GM4EVS · 27 January 2025 21:09

As you know, for many (most?) tasks, Python is quick enough, effective, and has loads of useful libraries.

What is more, Python / SciPy are now widely accepted within the academic & scientific communities. It seems Nature magazine etc are happy to accept the results of your latest work on say Gravitational Waves, charts and all, generated by Python.

You put your data and code on Github so it’s available for peer review. In particular, this helps reviewers from less well-off countries who can’t afford the likes of MATLAB licenses.

That said, though I have been retired for a while, I believe major engineering projects, like building a 2-mile suspension bridge over an estuary, will typically require all the calculations to be done (and submitted) in a recognised Math package such as MATLAB.

It would seem the days of having two ‘interns’ write 30,000 lines of VB in 2 months to design your bridge are long gone

Of course, bridges are about safe, accurate and reliable. But for others, where time really is money, flat-out performance becomes the order of the day - see link below.

73 Dave

M1MAJ · 28 January 2025 10:05

It certainly is, but Julia is gaining in popularity as an alternative to MATLAB. In my former department, one of our greatest MATLAB enthusiasts came across Julia and pronounced “I think I’m in love…”

Martyn M1MAJ

GM4EVS · 28 January 2025 11:20

As you know, our software world is built out of both new and old.

Newer languages like Julia, Rust, and so forth continue to gain traction. These are places where Comp Sci folk are probably keen to build their careers.

Equally, but perhaps less-visible, are the older dependencies, for example:

1 Large tracts of the UK banking system still continue to use COBOL.

2 WSJT, which includes FT8, has some of its core error-correction routines written in FORTRAN (older F77, not newer F90) - who knew?

Check for yourself, the full source is available from the web-site. It’s rumoured that K1JT is the only FORTRAN support person?

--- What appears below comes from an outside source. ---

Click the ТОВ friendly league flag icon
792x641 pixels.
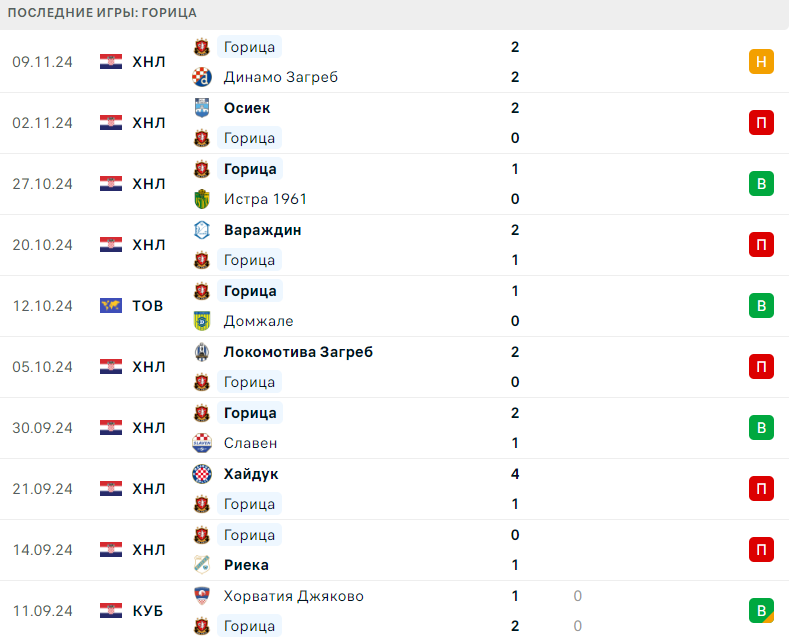click(111, 306)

3 The US Lawrence Livermore lab struggles to get folk to support its substantial legacy FORTRAN codebase. Not an enticing career path.

73 Dave

G4TGJ · 28 January 2025 17:12

I’ve used GNU Octave to run some MATLAB code for generating DSP filters. I don’t know if it is generally a good alternative, apart from the infinite reduction in cost.

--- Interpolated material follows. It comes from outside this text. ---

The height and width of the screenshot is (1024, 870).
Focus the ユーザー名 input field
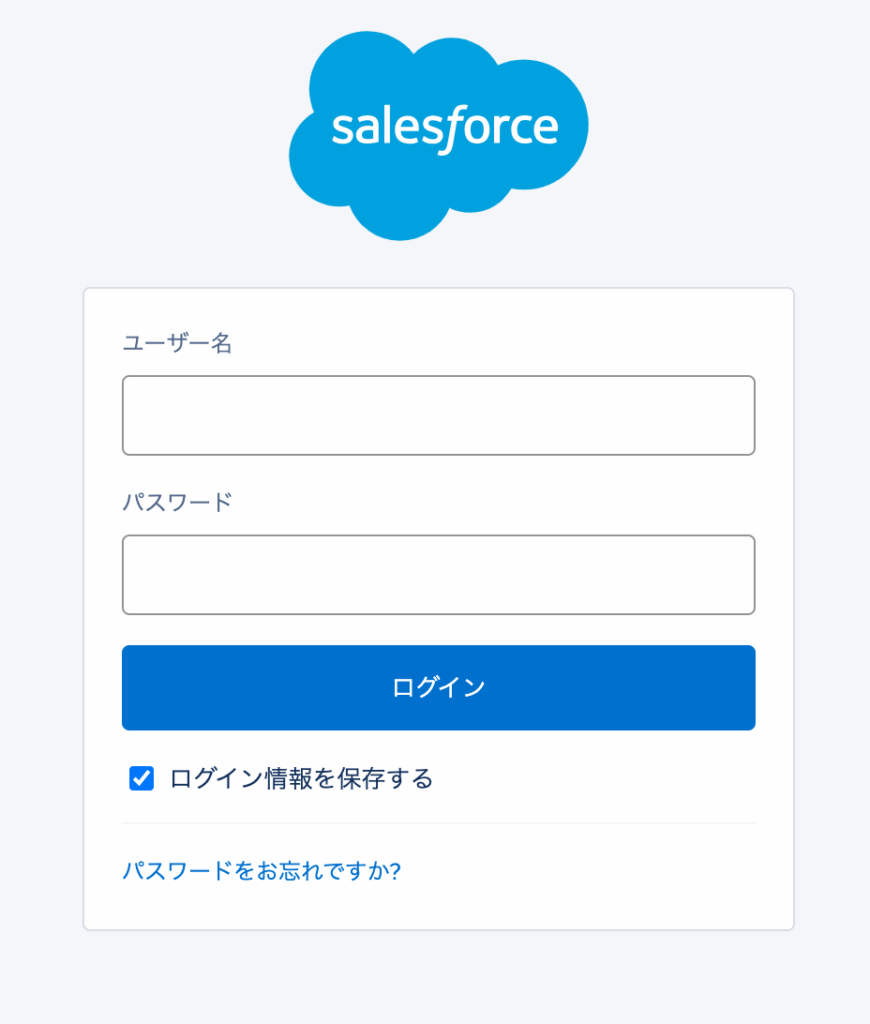pyautogui.click(x=438, y=415)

I thought everyone knew that.

ZL1THH · 9 February 2025 03:32

It has become way, way more complete than it was a decade ago. The ML style handle graphics seem to work properly. It starts faster than ML’s ide does these days, though I’m sure the run speed is not so good as I don’t think it has ML’s JIT compilation.
I’m running a new system on Octave in production, and that would have been unthinkable a decade ago.

I tried Julia, I also heard great things about it, but every startup required a whole looong compile of libs you included. Slow startup grinds my gears.
It’s probably the choice for really big datasets. Throw a few 500MB arrays at Octave and I’ll bet it doesn’t run so well.

ZL1THH · 9 February 2025 03:33

Heading up for a sunny evening on AK023 tonight with Russ VA3RR, hoping for some antipodean action.

ZL1THH · 15 February 2025 19:26

Anyone in Christchurch, Kaiapoi:

EA2GM is almost antipodeal to you, on now, only 50kms away…
EA1/AT-208

ZL4NVW · 30 March 2025 19:40

Appologies to any EAs who were after an S2S distance record. I’ll have to withdraw my promise to activate The Nelson Tops as the wx forcast for the remainder of my annual leave is too poor along the main divide.

Another year perhaps …

I might still be able to manage the antipode of EA1/LE-267 Las Colinas (ZL3/CB-293 Snowflake), but only on request as it doesn’t fit in as part of a longer SOTA tour. If anyone is keen and can give a commitment around the 5th April, let me know.